* MATERIAL FOR THIS EXERCISE

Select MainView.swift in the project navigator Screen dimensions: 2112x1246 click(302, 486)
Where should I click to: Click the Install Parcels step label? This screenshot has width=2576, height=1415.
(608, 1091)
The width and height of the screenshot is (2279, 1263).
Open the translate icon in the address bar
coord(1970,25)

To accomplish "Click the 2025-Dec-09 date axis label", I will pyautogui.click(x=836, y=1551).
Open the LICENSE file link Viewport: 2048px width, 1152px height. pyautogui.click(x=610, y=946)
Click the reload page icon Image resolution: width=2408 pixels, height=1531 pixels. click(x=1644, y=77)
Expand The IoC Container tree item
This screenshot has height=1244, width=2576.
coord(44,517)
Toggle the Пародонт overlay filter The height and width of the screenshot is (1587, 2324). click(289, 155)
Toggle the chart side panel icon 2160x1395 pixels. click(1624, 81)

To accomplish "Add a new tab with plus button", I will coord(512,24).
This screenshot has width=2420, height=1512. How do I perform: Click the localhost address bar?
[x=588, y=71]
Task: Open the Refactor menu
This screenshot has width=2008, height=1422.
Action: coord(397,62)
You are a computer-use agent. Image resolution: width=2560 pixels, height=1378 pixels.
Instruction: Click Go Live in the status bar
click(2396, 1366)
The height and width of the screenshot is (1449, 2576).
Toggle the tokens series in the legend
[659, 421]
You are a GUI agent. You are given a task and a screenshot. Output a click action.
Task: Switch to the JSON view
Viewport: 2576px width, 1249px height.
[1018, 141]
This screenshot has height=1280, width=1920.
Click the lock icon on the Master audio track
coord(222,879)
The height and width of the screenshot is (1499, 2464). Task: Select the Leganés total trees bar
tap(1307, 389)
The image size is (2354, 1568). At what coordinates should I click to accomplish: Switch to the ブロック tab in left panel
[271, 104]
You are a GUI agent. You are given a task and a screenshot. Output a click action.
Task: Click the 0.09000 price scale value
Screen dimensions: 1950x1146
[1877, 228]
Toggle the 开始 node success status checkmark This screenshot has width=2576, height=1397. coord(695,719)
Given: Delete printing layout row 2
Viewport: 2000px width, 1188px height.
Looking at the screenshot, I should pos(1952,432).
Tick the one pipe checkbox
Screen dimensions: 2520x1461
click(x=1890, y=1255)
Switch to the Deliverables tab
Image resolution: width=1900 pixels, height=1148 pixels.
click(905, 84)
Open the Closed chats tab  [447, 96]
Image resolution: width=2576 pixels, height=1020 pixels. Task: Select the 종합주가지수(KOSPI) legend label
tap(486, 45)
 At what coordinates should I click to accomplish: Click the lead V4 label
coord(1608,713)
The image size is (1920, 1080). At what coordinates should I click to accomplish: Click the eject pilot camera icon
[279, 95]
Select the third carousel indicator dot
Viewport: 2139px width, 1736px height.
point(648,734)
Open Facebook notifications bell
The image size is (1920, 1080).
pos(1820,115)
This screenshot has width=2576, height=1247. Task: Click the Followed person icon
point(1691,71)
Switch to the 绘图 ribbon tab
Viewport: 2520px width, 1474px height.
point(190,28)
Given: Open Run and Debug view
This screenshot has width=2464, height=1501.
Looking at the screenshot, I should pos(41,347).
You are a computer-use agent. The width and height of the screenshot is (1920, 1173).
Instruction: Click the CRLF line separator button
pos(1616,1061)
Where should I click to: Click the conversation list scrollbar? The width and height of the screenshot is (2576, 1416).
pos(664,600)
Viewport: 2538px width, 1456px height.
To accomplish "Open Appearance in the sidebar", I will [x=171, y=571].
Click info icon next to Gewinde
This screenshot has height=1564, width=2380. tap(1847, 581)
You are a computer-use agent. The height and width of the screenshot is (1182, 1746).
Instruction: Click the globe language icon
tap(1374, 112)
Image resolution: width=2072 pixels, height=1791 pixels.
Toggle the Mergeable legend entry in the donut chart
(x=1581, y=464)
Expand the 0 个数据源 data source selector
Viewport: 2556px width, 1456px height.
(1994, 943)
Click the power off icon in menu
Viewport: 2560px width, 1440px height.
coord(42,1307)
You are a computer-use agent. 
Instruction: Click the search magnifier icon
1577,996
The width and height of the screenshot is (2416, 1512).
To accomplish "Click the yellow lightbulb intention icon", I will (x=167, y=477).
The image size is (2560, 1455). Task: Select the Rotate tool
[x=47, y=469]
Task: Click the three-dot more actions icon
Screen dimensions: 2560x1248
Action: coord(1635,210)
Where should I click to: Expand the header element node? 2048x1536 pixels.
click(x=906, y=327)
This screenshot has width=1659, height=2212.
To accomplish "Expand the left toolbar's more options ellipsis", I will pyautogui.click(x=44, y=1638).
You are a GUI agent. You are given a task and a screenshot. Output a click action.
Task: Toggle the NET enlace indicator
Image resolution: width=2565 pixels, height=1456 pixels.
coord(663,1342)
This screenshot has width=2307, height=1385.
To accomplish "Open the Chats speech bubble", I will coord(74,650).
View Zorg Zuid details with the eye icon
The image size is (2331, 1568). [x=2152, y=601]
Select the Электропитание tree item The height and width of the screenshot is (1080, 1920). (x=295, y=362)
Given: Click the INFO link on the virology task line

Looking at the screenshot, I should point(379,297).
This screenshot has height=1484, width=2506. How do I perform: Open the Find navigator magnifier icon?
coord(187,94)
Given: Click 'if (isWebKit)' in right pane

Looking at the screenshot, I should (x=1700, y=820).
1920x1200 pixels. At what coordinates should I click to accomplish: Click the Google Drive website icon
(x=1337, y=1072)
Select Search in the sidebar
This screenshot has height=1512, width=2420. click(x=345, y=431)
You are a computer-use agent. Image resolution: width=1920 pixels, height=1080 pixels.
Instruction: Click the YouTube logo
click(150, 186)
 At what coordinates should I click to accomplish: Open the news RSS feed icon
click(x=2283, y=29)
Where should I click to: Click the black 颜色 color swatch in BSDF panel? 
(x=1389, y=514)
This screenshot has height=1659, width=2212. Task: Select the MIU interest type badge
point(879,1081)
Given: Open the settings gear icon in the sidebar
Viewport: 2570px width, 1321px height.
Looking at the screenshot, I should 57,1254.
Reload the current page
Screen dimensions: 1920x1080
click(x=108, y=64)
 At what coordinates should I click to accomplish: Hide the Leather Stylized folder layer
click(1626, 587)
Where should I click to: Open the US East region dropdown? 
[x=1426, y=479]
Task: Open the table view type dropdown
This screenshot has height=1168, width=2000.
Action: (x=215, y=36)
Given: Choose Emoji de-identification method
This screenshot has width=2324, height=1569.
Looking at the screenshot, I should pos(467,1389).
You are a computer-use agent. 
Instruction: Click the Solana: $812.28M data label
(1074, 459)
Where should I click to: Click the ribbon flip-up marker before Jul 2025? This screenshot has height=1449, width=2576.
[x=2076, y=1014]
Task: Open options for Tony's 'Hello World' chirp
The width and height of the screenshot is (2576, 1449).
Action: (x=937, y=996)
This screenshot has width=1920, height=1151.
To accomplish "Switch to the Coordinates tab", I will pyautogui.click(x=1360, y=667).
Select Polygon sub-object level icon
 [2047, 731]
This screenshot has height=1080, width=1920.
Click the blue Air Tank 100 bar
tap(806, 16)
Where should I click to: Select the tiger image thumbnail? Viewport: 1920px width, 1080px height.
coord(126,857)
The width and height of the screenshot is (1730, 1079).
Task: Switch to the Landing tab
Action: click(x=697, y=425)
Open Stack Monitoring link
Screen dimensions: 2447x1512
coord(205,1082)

* TRY IT
Please copy every line of the material exactly.

* ANSWER SPACE
Select MainView.swift in the project navigator Screen dimensions: 2112x1246 click(302, 486)
Where should I click to: Click the Install Parcels step label? This screenshot has width=2576, height=1415.
(608, 1091)
The width and height of the screenshot is (2279, 1263).
Open the translate icon in the address bar
coord(1970,25)

To accomplish "Click the 2025-Dec-09 date axis label", I will pyautogui.click(x=836, y=1551).
Open the LICENSE file link Viewport: 2048px width, 1152px height. pyautogui.click(x=610, y=946)
Click the reload page icon Image resolution: width=2408 pixels, height=1531 pixels. click(x=1644, y=77)
Expand The IoC Container tree item
This screenshot has height=1244, width=2576.
coord(44,517)
Toggle the Пародонт overlay filter The height and width of the screenshot is (1587, 2324). click(289, 155)
Toggle the chart side panel icon 2160x1395 pixels. click(1624, 81)

To accomplish "Add a new tab with plus button", I will coord(512,24).
This screenshot has width=2420, height=1512. How do I perform: Click the localhost address bar?
[x=588, y=71]
Task: Open the Refactor menu
This screenshot has width=2008, height=1422.
Action: coord(397,62)
You are a computer-use agent. Image resolution: width=2560 pixels, height=1378 pixels.
Instruction: Click Go Live in the status bar
click(2396, 1366)
The height and width of the screenshot is (1449, 2576).
Toggle the tokens series in the legend
[659, 421]
You are a GUI agent. You are given a task and a screenshot. Output a click action.
Task: Switch to the JSON view
Viewport: 2576px width, 1249px height.
[1018, 141]
This screenshot has height=1280, width=1920.
Click the lock icon on the Master audio track
coord(222,879)
The height and width of the screenshot is (1499, 2464). Task: Select the Leganés total trees bar
tap(1307, 389)
The image size is (2354, 1568). At what coordinates should I click to accomplish: Switch to the ブロック tab in left panel
[271, 104]
You are a GUI agent. You are given a task and a screenshot. Output a click action.
Task: Click the 0.09000 price scale value
Screen dimensions: 1950x1146
[1877, 228]
Toggle the 开始 node success status checkmark This screenshot has width=2576, height=1397. coord(695,719)
Given: Delete printing layout row 2
Viewport: 2000px width, 1188px height.
Looking at the screenshot, I should pos(1952,432).
Tick the one pipe checkbox
Screen dimensions: 2520x1461
click(x=1890, y=1255)
Switch to the Deliverables tab
Image resolution: width=1900 pixels, height=1148 pixels.
click(905, 84)
Open the Closed chats tab  [447, 96]
Image resolution: width=2576 pixels, height=1020 pixels. Task: Select the 종합주가지수(KOSPI) legend label
tap(486, 45)
 At what coordinates should I click to accomplish: Click the lead V4 label
coord(1608,713)
The image size is (1920, 1080). At what coordinates should I click to accomplish: Click the eject pilot camera icon
[279, 95]
Select the third carousel indicator dot
Viewport: 2139px width, 1736px height.
point(648,734)
Open Facebook notifications bell
The image size is (1920, 1080).
pos(1820,115)
This screenshot has width=2576, height=1247. Task: Click the Followed person icon
point(1691,71)
Switch to the 绘图 ribbon tab
Viewport: 2520px width, 1474px height.
point(190,28)
Given: Open Run and Debug view
This screenshot has width=2464, height=1501.
Looking at the screenshot, I should pos(41,347).
You are a computer-use agent. The width and height of the screenshot is (1920, 1173).
Instruction: Click the CRLF line separator button
pos(1616,1061)
Where should I click to: Click the conversation list scrollbar? The width and height of the screenshot is (2576, 1416).
pos(664,600)
Viewport: 2538px width, 1456px height.
To accomplish "Open Appearance in the sidebar", I will [x=171, y=571].
Click info icon next to Gewinde
This screenshot has height=1564, width=2380. tap(1847, 581)
You are a computer-use agent. The height and width of the screenshot is (1182, 1746).
Instruction: Click the globe language icon
tap(1374, 112)
Image resolution: width=2072 pixels, height=1791 pixels.
Toggle the Mergeable legend entry in the donut chart
(x=1581, y=464)
Expand the 0 个数据源 data source selector
Viewport: 2556px width, 1456px height.
(1994, 943)
Click the power off icon in menu
Viewport: 2560px width, 1440px height.
coord(42,1307)
You are a computer-use agent. 
Instruction: Click the search magnifier icon
1577,996
The width and height of the screenshot is (2416, 1512).
To accomplish "Click the yellow lightbulb intention icon", I will (x=167, y=477).
The image size is (2560, 1455). Task: Select the Rotate tool
[x=47, y=469]
Task: Click the three-dot more actions icon
Screen dimensions: 2560x1248
Action: coord(1635,210)
Where should I click to: Expand the header element node? 2048x1536 pixels.
click(x=906, y=327)
This screenshot has width=1659, height=2212.
To accomplish "Expand the left toolbar's more options ellipsis", I will pyautogui.click(x=44, y=1638).
You are a GUI agent. You are given a task and a screenshot. Output a click action.
Task: Toggle the NET enlace indicator
Image resolution: width=2565 pixels, height=1456 pixels.
coord(663,1342)
This screenshot has width=2307, height=1385.
To accomplish "Open the Chats speech bubble", I will coord(74,650).
View Zorg Zuid details with the eye icon
The image size is (2331, 1568). [x=2152, y=601]
Select the Электропитание tree item The height and width of the screenshot is (1080, 1920). (x=295, y=362)
Given: Click the INFO link on the virology task line

Looking at the screenshot, I should point(379,297).
This screenshot has height=1484, width=2506. How do I perform: Open the Find navigator magnifier icon?
coord(187,94)
Given: Click 'if (isWebKit)' in right pane

Looking at the screenshot, I should (x=1700, y=820).
1920x1200 pixels. At what coordinates should I click to accomplish: Click the Google Drive website icon
(x=1337, y=1072)
Select Search in the sidebar
This screenshot has height=1512, width=2420. click(x=345, y=431)
You are a computer-use agent. Image resolution: width=1920 pixels, height=1080 pixels.
Instruction: Click the YouTube logo
click(150, 186)
 At what coordinates should I click to accomplish: Open the news RSS feed icon
click(x=2283, y=29)
Where should I click to: Click the black 颜色 color swatch in BSDF panel? 
(x=1389, y=514)
This screenshot has height=1659, width=2212. Task: Select the MIU interest type badge
point(879,1081)
Given: Open the settings gear icon in the sidebar
Viewport: 2570px width, 1321px height.
Looking at the screenshot, I should 57,1254.
Reload the current page
Screen dimensions: 1920x1080
click(x=108, y=64)
 At what coordinates should I click to accomplish: Hide the Leather Stylized folder layer
click(1626, 587)
Where should I click to: Open the US East region dropdown? 
[x=1426, y=479]
Task: Open the table view type dropdown
This screenshot has height=1168, width=2000.
Action: (x=215, y=36)
Given: Choose Emoji de-identification method
This screenshot has width=2324, height=1569.
Looking at the screenshot, I should pos(467,1389).
You are a computer-use agent. 
Instruction: Click the Solana: $812.28M data label
(1074, 459)
Where should I click to: Click the ribbon flip-up marker before Jul 2025? This screenshot has height=1449, width=2576.
[x=2076, y=1014]
Task: Open options for Tony's 'Hello World' chirp
The width and height of the screenshot is (2576, 1449).
Action: (x=937, y=996)
This screenshot has width=1920, height=1151.
To accomplish "Switch to the Coordinates tab", I will pyautogui.click(x=1360, y=667).
Select Polygon sub-object level icon
 [2047, 731]
This screenshot has height=1080, width=1920.
Click the blue Air Tank 100 bar
tap(806, 16)
Where should I click to: Select the tiger image thumbnail? Viewport: 1920px width, 1080px height.
coord(126,857)
The width and height of the screenshot is (1730, 1079).
Task: Switch to the Landing tab
Action: click(x=697, y=425)
Open Stack Monitoring link
Screen dimensions: 2447x1512
coord(205,1082)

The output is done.